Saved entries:
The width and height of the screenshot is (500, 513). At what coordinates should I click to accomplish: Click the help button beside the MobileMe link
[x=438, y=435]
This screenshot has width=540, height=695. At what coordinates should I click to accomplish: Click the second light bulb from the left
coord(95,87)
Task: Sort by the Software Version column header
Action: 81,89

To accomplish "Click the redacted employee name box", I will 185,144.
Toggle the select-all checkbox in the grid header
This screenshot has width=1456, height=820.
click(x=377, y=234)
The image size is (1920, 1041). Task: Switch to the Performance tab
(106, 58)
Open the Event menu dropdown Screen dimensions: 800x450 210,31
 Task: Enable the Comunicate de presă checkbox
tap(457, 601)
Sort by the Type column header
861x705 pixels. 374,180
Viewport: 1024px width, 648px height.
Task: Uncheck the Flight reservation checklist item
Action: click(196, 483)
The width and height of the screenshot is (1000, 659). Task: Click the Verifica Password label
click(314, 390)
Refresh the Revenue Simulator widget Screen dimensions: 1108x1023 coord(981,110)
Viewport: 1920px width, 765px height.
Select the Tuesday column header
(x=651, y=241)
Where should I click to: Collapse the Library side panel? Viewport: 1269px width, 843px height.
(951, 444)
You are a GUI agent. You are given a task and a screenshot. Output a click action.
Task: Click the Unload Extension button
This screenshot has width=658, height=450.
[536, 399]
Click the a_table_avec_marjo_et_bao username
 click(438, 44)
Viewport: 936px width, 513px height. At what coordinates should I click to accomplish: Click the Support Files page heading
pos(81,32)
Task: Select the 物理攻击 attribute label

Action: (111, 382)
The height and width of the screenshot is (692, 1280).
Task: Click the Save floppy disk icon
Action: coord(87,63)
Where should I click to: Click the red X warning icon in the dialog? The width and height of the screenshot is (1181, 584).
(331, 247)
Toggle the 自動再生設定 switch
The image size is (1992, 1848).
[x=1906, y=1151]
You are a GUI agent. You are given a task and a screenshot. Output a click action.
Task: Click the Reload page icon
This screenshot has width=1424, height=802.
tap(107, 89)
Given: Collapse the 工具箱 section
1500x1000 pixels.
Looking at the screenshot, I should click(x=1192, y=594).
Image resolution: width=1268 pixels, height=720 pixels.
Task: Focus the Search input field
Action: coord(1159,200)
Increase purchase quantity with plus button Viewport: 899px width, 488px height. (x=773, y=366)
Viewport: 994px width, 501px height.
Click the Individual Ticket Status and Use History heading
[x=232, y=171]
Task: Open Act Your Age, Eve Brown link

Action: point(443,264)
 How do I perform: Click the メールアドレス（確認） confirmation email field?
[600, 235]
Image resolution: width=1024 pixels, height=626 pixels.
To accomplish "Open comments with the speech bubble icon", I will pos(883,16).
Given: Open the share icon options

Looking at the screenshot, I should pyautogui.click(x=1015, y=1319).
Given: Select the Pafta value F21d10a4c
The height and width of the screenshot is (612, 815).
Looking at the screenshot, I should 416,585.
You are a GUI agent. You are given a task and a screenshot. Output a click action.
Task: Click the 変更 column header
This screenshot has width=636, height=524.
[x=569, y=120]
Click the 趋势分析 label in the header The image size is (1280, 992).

Exercise instructions: Copy out all of the records above with nothing altered.

Answer space:
The width and height of the screenshot is (500, 513). At what coordinates should I click to accomplish: Click the help button beside the MobileMe link
[x=438, y=435]
This screenshot has width=540, height=695. At what coordinates should I click to accomplish: Click the second light bulb from the left
coord(95,87)
Task: Sort by the Software Version column header
Action: 81,89

To accomplish "Click the redacted employee name box", I will 185,144.
Toggle the select-all checkbox in the grid header
This screenshot has width=1456, height=820.
click(x=377, y=234)
The image size is (1920, 1041). Task: Switch to the Performance tab
(106, 58)
Open the Event menu dropdown Screen dimensions: 800x450 210,31
 Task: Enable the Comunicate de presă checkbox
tap(457, 601)
Sort by the Type column header
861x705 pixels. 374,180
Viewport: 1024px width, 648px height.
Task: Uncheck the Flight reservation checklist item
Action: click(196, 483)
The width and height of the screenshot is (1000, 659). Task: Click the Verifica Password label
click(314, 390)
Refresh the Revenue Simulator widget Screen dimensions: 1108x1023 coord(981,110)
Viewport: 1920px width, 765px height.
Select the Tuesday column header
(x=651, y=241)
Where should I click to: Collapse the Library side panel? Viewport: 1269px width, 843px height.
(951, 444)
You are a GUI agent. You are given a task and a screenshot. Output a click action.
Task: Click the Unload Extension button
This screenshot has width=658, height=450.
[536, 399]
Click the a_table_avec_marjo_et_bao username
 click(438, 44)
Viewport: 936px width, 513px height. At what coordinates should I click to accomplish: Click the Support Files page heading
pos(81,32)
Task: Select the 物理攻击 attribute label

Action: (111, 382)
The height and width of the screenshot is (692, 1280).
Task: Click the Save floppy disk icon
Action: coord(87,63)
Where should I click to: Click the red X warning icon in the dialog? The width and height of the screenshot is (1181, 584).
(331, 247)
Toggle the 自動再生設定 switch
The image size is (1992, 1848).
[x=1906, y=1151]
You are a GUI agent. You are given a task and a screenshot. Output a click action.
Task: Click the Reload page icon
This screenshot has width=1424, height=802.
tap(107, 89)
Given: Collapse the 工具箱 section
1500x1000 pixels.
Looking at the screenshot, I should click(x=1192, y=594).
Image resolution: width=1268 pixels, height=720 pixels.
Task: Focus the Search input field
Action: coord(1159,200)
Increase purchase quantity with plus button Viewport: 899px width, 488px height. (x=773, y=366)
Viewport: 994px width, 501px height.
Click the Individual Ticket Status and Use History heading
[x=232, y=171]
Task: Open Act Your Age, Eve Brown link

Action: point(443,264)
 How do I perform: Click the メールアドレス（確認） confirmation email field?
[600, 235]
Image resolution: width=1024 pixels, height=626 pixels.
To accomplish "Open comments with the speech bubble icon", I will pos(883,16).
Given: Open the share icon options

Looking at the screenshot, I should pyautogui.click(x=1015, y=1319).
Given: Select the Pafta value F21d10a4c
The height and width of the screenshot is (612, 815).
Looking at the screenshot, I should 416,585.
You are a GUI agent. You are given a task and a screenshot. Output a click action.
Task: Click the 変更 column header
This screenshot has width=636, height=524.
[x=569, y=120]
Click the 趋势分析 label in the header The image size is (1280, 992).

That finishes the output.